Non vi nascondo di essere rimasto disgustato nell’apprendere le modalità con le quali un gruppo mafioso legato al clan Santapaola Ercolano era solito “convincere” gli imprenditori a pagare il pizzo.
Sono ben lontani i tempi in cui bastavano le minacce dei picciotti per costringere le vittime designate a sganciare la somma settimanale per la protezione. Adesso c’è chi non si fa scrupoli a utilizzare le maniere forti, come i pestaggi a sangue in piena regola, con tanto di bacino fratturato, per imporre un dominio fatto solo di prepotenza. Ieri, a Belpasso, la tragedia umana di un imprenditore si è trasformata in speranza. Abbiamo appreso dell’arresto di un criminale – peraltro da poco uscito dal carcere dopo 26 anni scontati per omicidio – che insieme al suo gruppo legato ai ‘Malpassoti’ seminava il panico nella zona pedemontana della provincia di Catania. Abbiamo appreso ancora una volta che non è stata la vittima a denunciare, ma la bravura dei carabinieri a far emergere il gioco sporco degli estorsori.

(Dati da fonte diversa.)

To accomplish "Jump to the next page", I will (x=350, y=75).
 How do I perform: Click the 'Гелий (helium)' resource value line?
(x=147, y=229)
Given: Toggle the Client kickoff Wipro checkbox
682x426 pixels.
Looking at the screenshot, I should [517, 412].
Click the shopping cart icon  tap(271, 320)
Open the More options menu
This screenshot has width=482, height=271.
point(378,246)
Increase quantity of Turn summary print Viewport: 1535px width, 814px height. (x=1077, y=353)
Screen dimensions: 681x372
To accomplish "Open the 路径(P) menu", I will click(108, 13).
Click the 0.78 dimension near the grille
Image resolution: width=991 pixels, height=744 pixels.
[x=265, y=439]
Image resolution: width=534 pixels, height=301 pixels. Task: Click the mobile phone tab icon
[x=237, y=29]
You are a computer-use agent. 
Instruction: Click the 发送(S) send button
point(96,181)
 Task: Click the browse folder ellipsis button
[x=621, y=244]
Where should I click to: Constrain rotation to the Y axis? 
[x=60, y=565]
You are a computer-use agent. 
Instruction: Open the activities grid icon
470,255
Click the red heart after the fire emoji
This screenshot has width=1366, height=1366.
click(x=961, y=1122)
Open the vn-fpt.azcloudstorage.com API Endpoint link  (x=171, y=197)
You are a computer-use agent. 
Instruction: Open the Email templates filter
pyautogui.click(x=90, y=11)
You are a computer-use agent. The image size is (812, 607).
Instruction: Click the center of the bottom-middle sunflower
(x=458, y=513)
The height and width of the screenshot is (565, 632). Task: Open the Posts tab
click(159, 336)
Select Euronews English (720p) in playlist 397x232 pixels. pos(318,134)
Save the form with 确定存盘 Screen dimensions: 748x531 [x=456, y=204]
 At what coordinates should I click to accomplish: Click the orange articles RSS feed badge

Mi sforzo di comprendere il perché del silenzio che spinge le vittime a tacere, anche quando vengono umiliate dalla prepotenza mafiosa. Probabilmente così facendo credono di difendere la propria famiglia e i propri figli. Ma forse non pensano che nella migliore (o peggiore) delle ipotesi, lasceranno in eredità solo debiti e paura a quelli che si illudono di proteggere.